After 15 months of alternatively strengthened or milder measures, Iceland announced on Friday that it was lifting all national sanctions linked to the COVID-19 epidemic, thanks to the progress of the vaccine in its territory.
“It’s a little weird feeling, after being in front of you here or somewhere else to announce tough measures, but today is the day we (them) are going to lift,” said Prime Minister Katrin. Jacobsdatir press conference on this occasion.
Avoid the rule, wear a mask, measure outdoor meetings or limit the opening hours of bars and restaurants: these measures will not take effect from Saturday, June 26th.
“In fact, we are reviving the society we are accustomed to living in and we want to,” Health Minister Swandas Schwarzenegger was quoted as saying in a press release since the first sanctions took effect on the North Atlantic island on March 16, 2020.
The decision, the first of its kind in Europe, was taken according to a four-step timetable to lift restrictions on Icelandic territory.
Launched in late April, it provided for the abolition of all national measures in the second half of June “75% of the population (those over 16, editor note) receive at least one dose of the vaccine”.

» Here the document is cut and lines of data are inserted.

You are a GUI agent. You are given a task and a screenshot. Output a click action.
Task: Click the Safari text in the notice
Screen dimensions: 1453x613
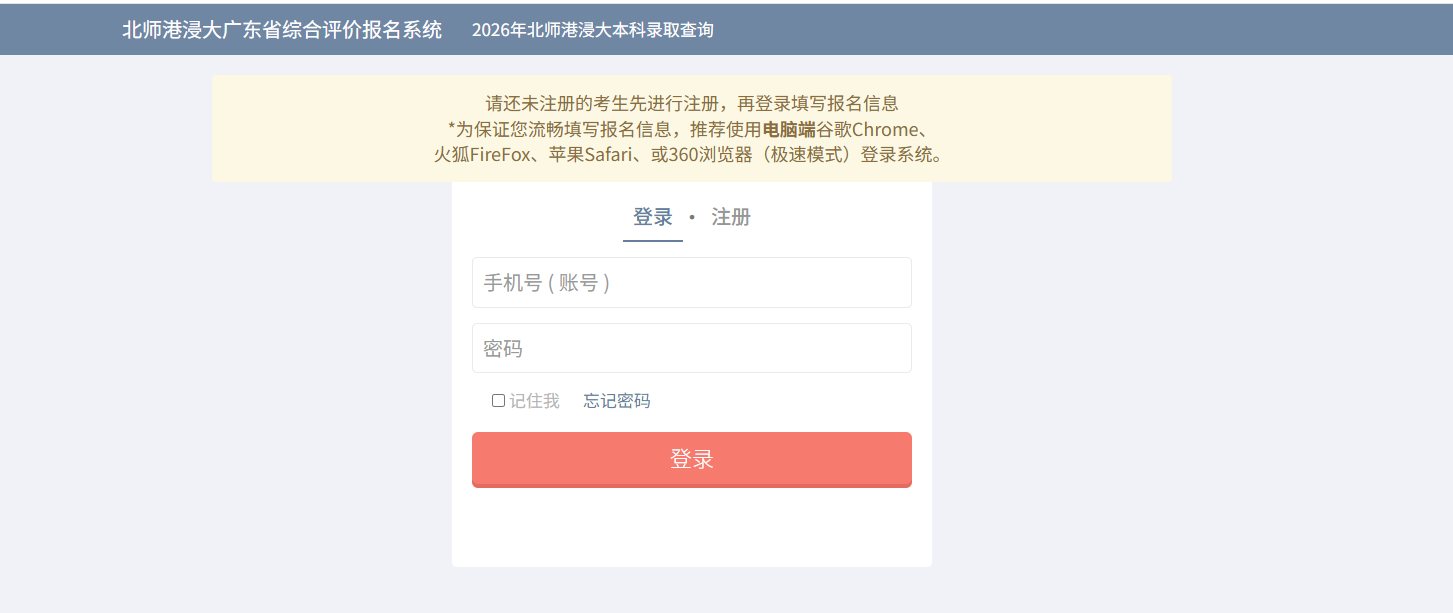(x=608, y=155)
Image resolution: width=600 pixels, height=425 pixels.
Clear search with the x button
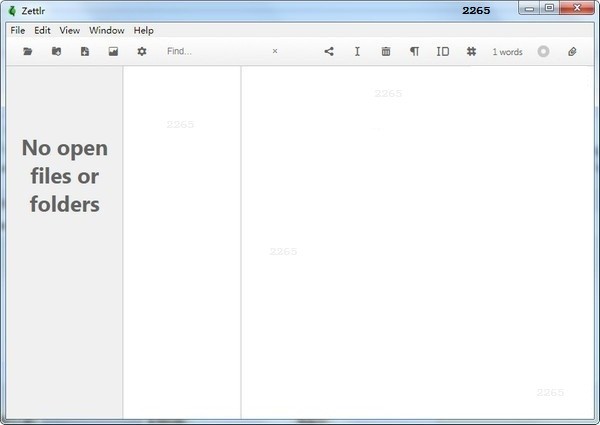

As of June 24, 87.6% of this age group, 295,000 people under the age of 16, and approximately 365,000 of the total population had received at least one dose of the vaccine in Iceland.
However, restrictions are in place at the borders, especially with the mandatory performance of a negative PCR test on traffic, another double PCR test after five days of loneliness for unsuspecting passengers.
Passengers with a vaccination certificate or previous infection with COVID-19 will have to be tested once upon arrival in Iceland, with the exception from July 1.